Mr. Smith au Sénat : la démocratie à l'épreuve
Dans Le Film
Mathieu Macheret
Murielle Joudet
J'ai vu Mr. Smith au Sénat adolescente, comme La vie est belle. Il m'en restait l'impression que les films de Capra avaient quelque chose d'une ferveur, d'un optimisme qui appartenaient définitivement au passé et qu'on ne comprenait aujourd'hui qu'avec un peu d'indulgence et de recontextualisation. Revoir le film, redécouvrir Capra, c'est se rendre compte d'une chose, qui est précisément le sujet de ses films les plus connus (Mr. Deeds, Vous ne l'emporterez pas avec vous, L'homme de la rue) : s'il y a quelqu'un à déniaiser, si quelqu'un pêche par excès de naïveté, ce n'est pas Capra, ce n'est pas non plus Mr Smith : c'est nous. Mr Smith au Sénat nous apprend cela : que le cynisme politique et même le cynisme tout court est la pointe extrême de l'ingénuité.
Mr Smith c'est l'idiot dostoïevskien, celui qui n'arrive pas à faire semblant, qui n'arrive pas à feindre ou à ricaner. Sa gravité, c'est sa part d'enfance. Et l'on sait à quel point les idiots sont, en littérature comme au cinéma, les meilleurs révélateurs, la meilleure façon de démasquer les autres. Comme nous le dit très bien Mathieu Macheret, tout Mr Smith pourrait se résumer en une formule : si la démocratie c'est le gouvernement par le peuple et pour le peuple, alors, l'arrivée d'un homme de la rue au Sénat doit pouvoir réussir. Si cela ne marche pas, cela veut dire que nous ne sommes pas en démocratie. Il s'agit encore donc de démasquer, fictionnellement, la faillite du processus démocratique.

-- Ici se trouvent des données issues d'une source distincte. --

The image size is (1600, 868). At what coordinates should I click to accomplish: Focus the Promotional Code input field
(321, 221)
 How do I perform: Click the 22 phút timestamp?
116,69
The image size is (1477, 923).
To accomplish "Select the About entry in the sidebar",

C'est évidemment une pure fable, un pur fantasme, et à y regarder de loin, une sorte de conte de fées politique. C'est que Mr Smith ne se préoccupe qu'à moitié de réalisme : il est trop fou, trop fervent et excessif, trop maniaco-dépressif pour cela. Mr Smith au Sénat s'apparente davantage à une sorte de prière, ou à une lune de miel (avec ses ratés et ses épiphanies) entre un jeune "puceau" de la politique et la démocratie américaine. Il y a bien cette dimension-là dans le film : ceux qui investissent libidinalement l'exercice politique et ceux qui, depuis longtemps, font chambre à part.

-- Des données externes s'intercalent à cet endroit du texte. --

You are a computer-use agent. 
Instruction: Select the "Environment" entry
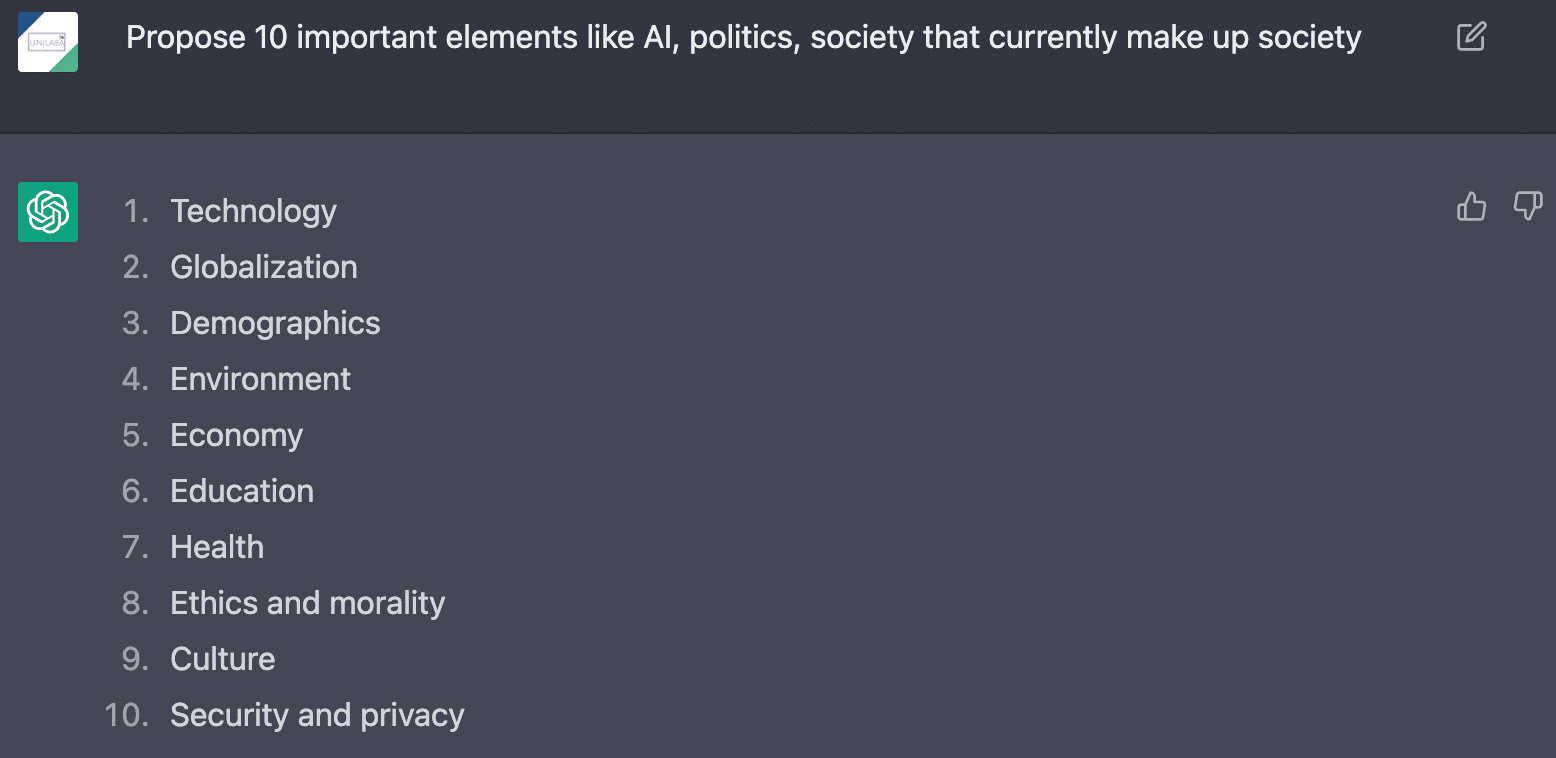click(x=260, y=379)
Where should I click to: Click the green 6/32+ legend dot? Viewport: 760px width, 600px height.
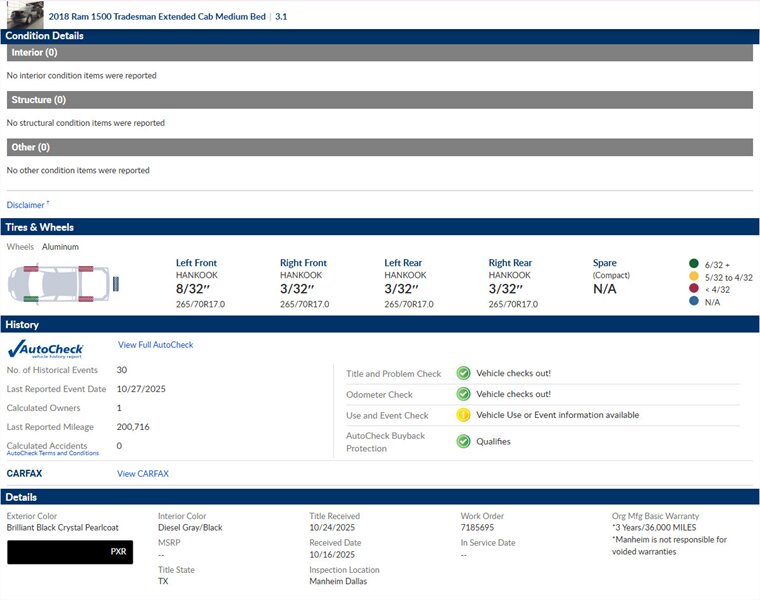pos(693,263)
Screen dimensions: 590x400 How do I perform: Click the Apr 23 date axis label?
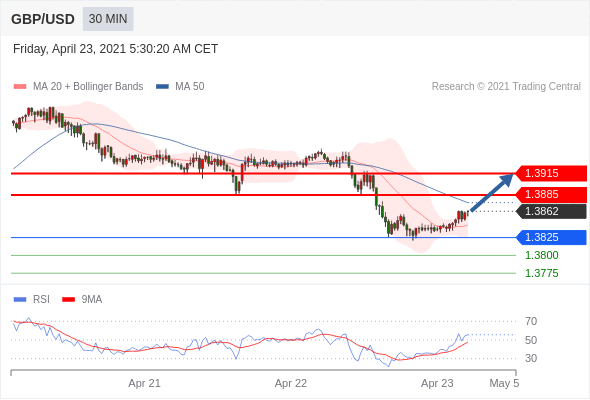[437, 383]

Ce qu'il y a de matriciel dans Mr Smith, c'est une sorte d'expressionnisme moins de la forme que du fond, une façon de mettre en scène une lutte politique entre l'ombre et la lumière. Mr Smith est le chef des boyscouts, il est adulé par les enfants, enfants qui sont absolument partout dans le film : ils choisissent le sénateur, discutent politique, lui expliquent le fonctionnement du Sénat et le défendent avec leurs petits moyens contre une campagne calomnieuse. C'est l'idée folle et magnifique du film, de filmer naturellement des enfants qui s'occupent de politique. Par eux, Capra invoque toute un imaginaire américain, tout un héritage politique et philosophique que les adultes, eux, semblent avoir oublié.

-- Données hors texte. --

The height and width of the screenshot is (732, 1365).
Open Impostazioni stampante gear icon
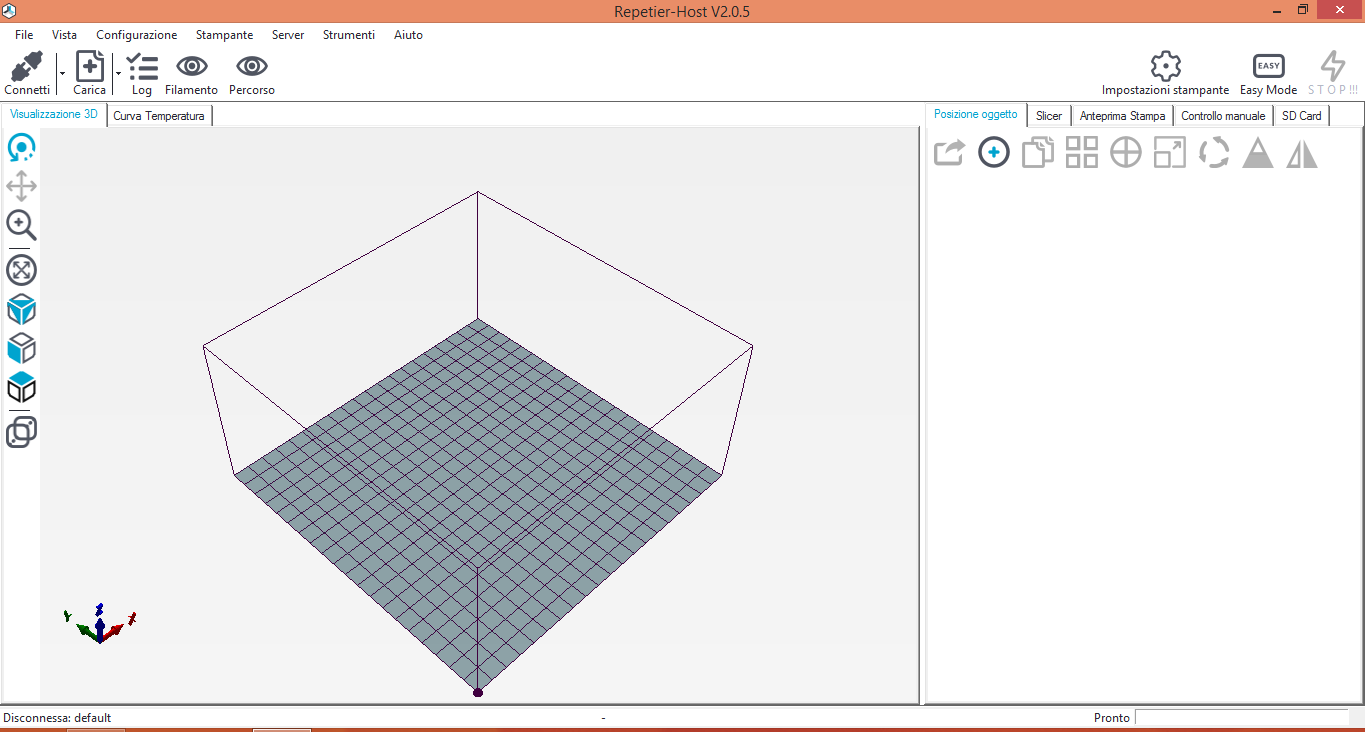(1165, 67)
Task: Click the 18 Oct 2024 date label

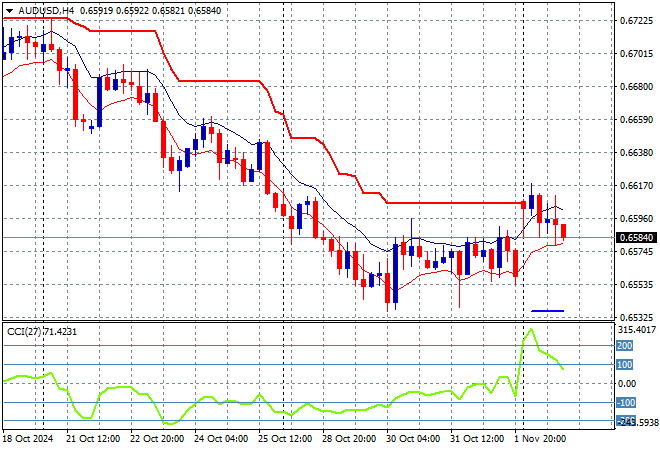Action: 28,440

Les enfants, les boyscouts, la nature, le projet de loi de Mr Smith pour créer une colonie de vacances pour les enfants des villes, tout cela est moins à prendre littéralement que comme des entités, des concepts logés dans les esprits (il y a des enfants et des forêts logés dans nos têtes) qui mobilisent toute une philosophie américaine qui va d'Henry David Thoreau à Ralph Waldo Emerson. Car la politique est elle aussi menacée de "désespoir tranquille" (Thoreau) et de "conformisme" (Emerson), ces deux concepts contre lesquels se débat précisément Mr Smith, homme-enfant qui apprend à parler, qui apprend aussi à être un acteur comme nous l'explique notre invité, qui apprend finalement ce qu'Emerson théorisait avec ferveur pour en révéler la portée politique : la confiance en soi. L'historien Frederick Jackson Turner écrivait cette phrase, splendide et énigmatique, qui, au contact de Mr Smith au Sénat se met à crépiter : "La démocratie américaine est née dans la forêt".